Our immune systems use specialized and highly variable sets of adaptive immune proteins - antibodies and T cell receptors – to provide targeted protection and memory against foreign agents. Current methods to discover new immune drugs and to explore the vast diversity of adaptive immune proteins are generally limited in either quality or throughput. These limitations of current screening technologies make protein drug discovery and engineering time-consuming, expensive, and risky. To address these bottlenecks, we have established a suite of new high-throughput functional screening platforms for antibodies and T cell receptors. We will share examples of these technologies in diverse settings to explore basic aspects of immune receptor recognition, study the mechanisms that underpin protective human immunity, and to improve immune drug discovery.

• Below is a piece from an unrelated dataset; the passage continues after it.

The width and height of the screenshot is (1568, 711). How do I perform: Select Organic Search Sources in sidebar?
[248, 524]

Dr. Brandon DeKosky is an Associate Professor in the Department of Chemical Engineering at MIT and a Core Member of the Ragon Institute of MGH, Harvard, and MIT. Research efforts at the DeKosky lab have developed a suite of high-throughput single-cell platforms for large-scale analyses of adaptive immunity. These studies are advancing new approaches in biologic drug discovery, and are cataloguing the vast genetic and functional diversity of adaptive immune cells across disease settings. Key application areas include infectious disease interventions, especially malaria and HIV-1 prevention, and the development of personalized cancer therapies.

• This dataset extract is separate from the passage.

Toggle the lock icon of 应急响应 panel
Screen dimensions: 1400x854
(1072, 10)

Dr. DeKosky has been awarded several honors for his research program. His Ph.D. research was supported by a Hertz Foundation Fellowship and an NSF Graduate Fellowship. DeKosky was also awarded a K99 Pathway to Independence Award and an NIH Early Independence Award. More recently he received a Department of Defense Career Development Award, the James S. Huston Antibody Science Talent Award, the Amgen Young Investigator Award, and the American Association of Immunologists ASPIRE award.